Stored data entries
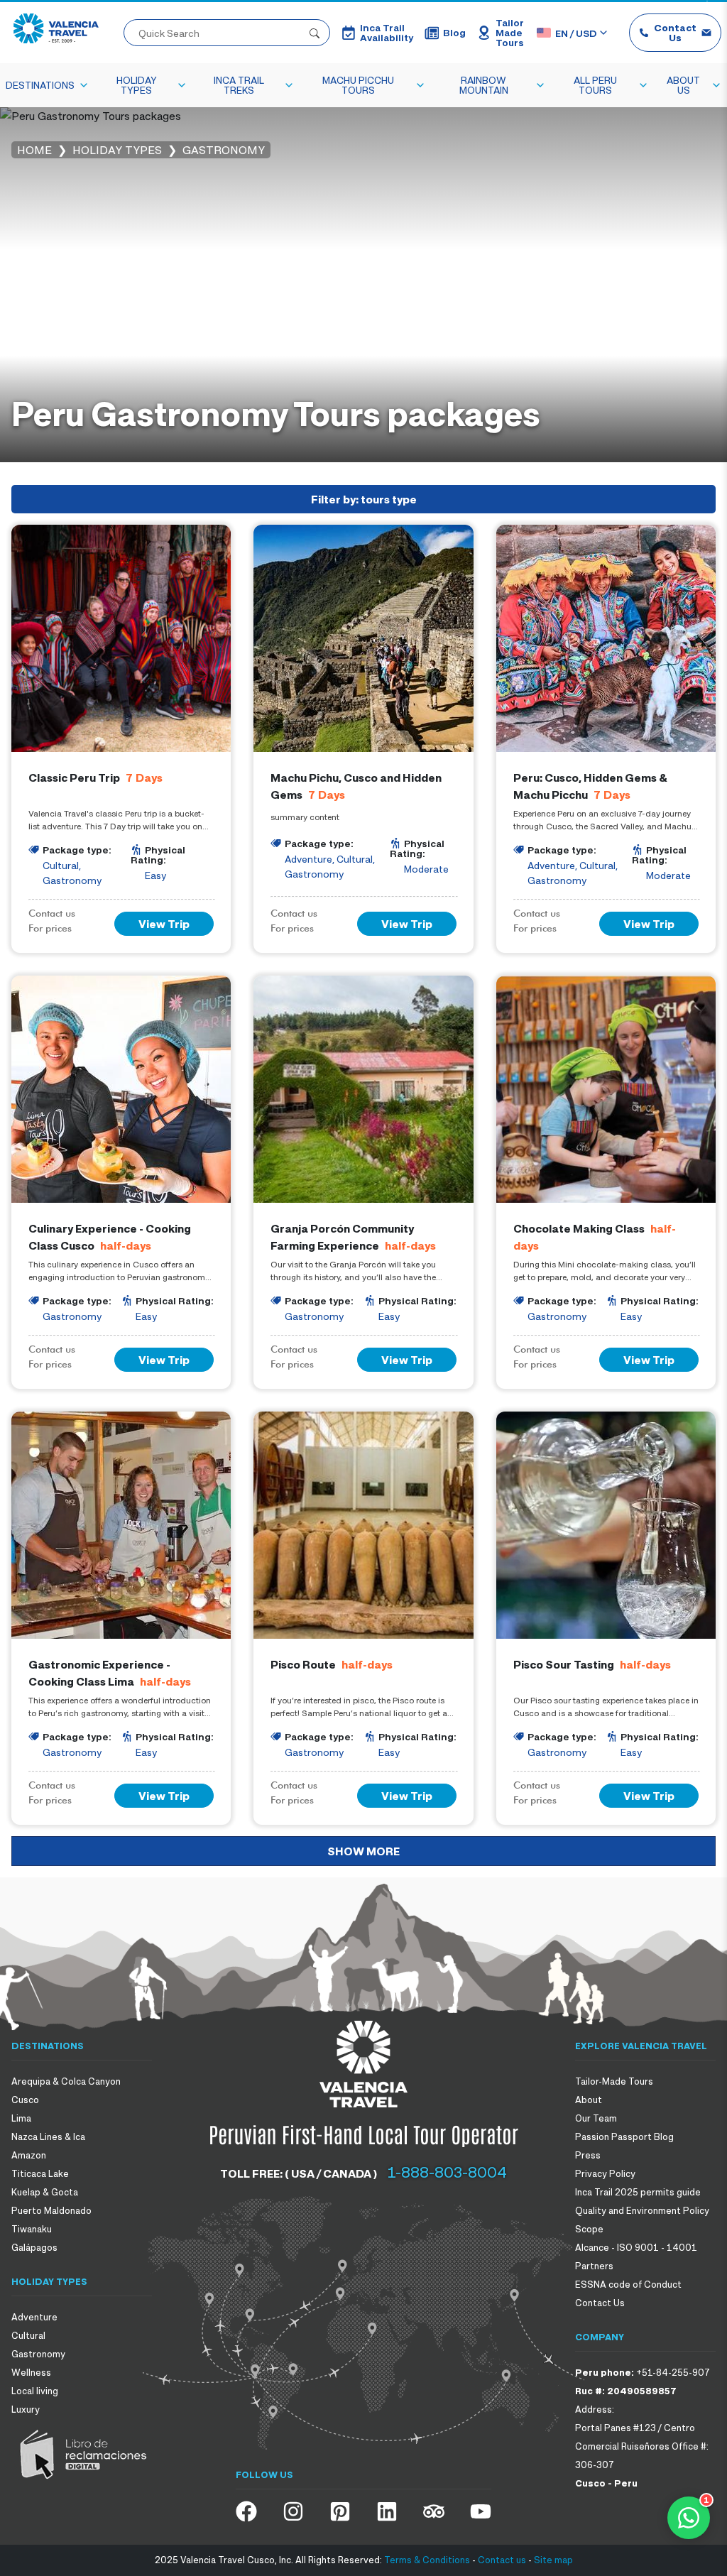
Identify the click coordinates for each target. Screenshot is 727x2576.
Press (588, 2155)
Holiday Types (136, 85)
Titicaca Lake (40, 2173)
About (588, 2099)
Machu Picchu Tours (358, 85)
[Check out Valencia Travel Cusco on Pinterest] (340, 2511)
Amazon (28, 2155)
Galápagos (34, 2247)
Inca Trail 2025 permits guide (638, 2192)
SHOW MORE (363, 1851)
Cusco (25, 2099)
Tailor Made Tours (510, 33)
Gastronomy (38, 2353)
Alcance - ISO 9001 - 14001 (636, 2247)
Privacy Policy (605, 2173)
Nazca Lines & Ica (48, 2136)
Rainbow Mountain (483, 85)
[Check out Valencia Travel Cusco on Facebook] (246, 2511)
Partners (594, 2265)
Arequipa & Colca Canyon (66, 2081)
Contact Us (675, 32)
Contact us (502, 2559)
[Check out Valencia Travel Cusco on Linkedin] (387, 2511)
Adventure (34, 2317)
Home (34, 150)
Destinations (40, 85)
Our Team (596, 2118)
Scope (589, 2228)
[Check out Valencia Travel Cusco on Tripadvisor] (433, 2511)
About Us (683, 85)
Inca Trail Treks (239, 85)
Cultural (28, 2335)
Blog (454, 32)
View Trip (164, 924)
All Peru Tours (595, 85)
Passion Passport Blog (624, 2136)
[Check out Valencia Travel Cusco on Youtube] (480, 2511)
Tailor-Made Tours (614, 2081)
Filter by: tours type (364, 499)
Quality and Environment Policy (642, 2210)
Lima (21, 2118)
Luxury (25, 2409)
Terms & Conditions (427, 2559)
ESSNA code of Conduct (628, 2284)
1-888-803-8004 (447, 2171)
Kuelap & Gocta (44, 2192)
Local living (34, 2390)
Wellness (31, 2372)
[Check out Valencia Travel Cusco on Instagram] (293, 2511)
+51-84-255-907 (673, 2372)
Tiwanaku (31, 2228)
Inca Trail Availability (386, 33)
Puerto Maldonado (51, 2210)
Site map (553, 2559)
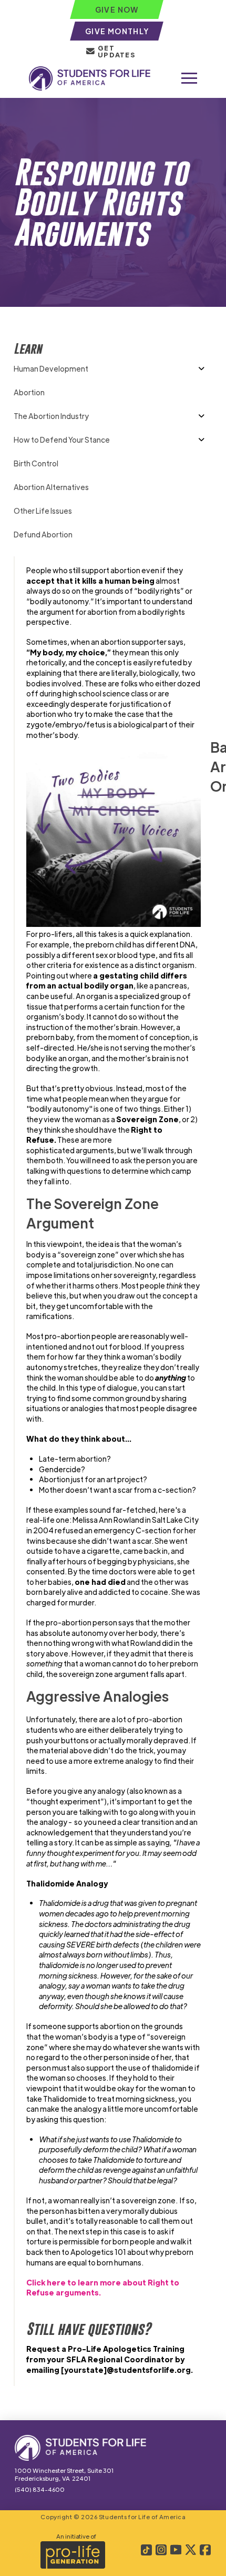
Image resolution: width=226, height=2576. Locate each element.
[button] (189, 78)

**WHAT THE EXERCISE ASKS:** A single number is the expected answer: how many lines of the entries contain "Inca".

**OUTPUT OF THE EXERCISE:** 3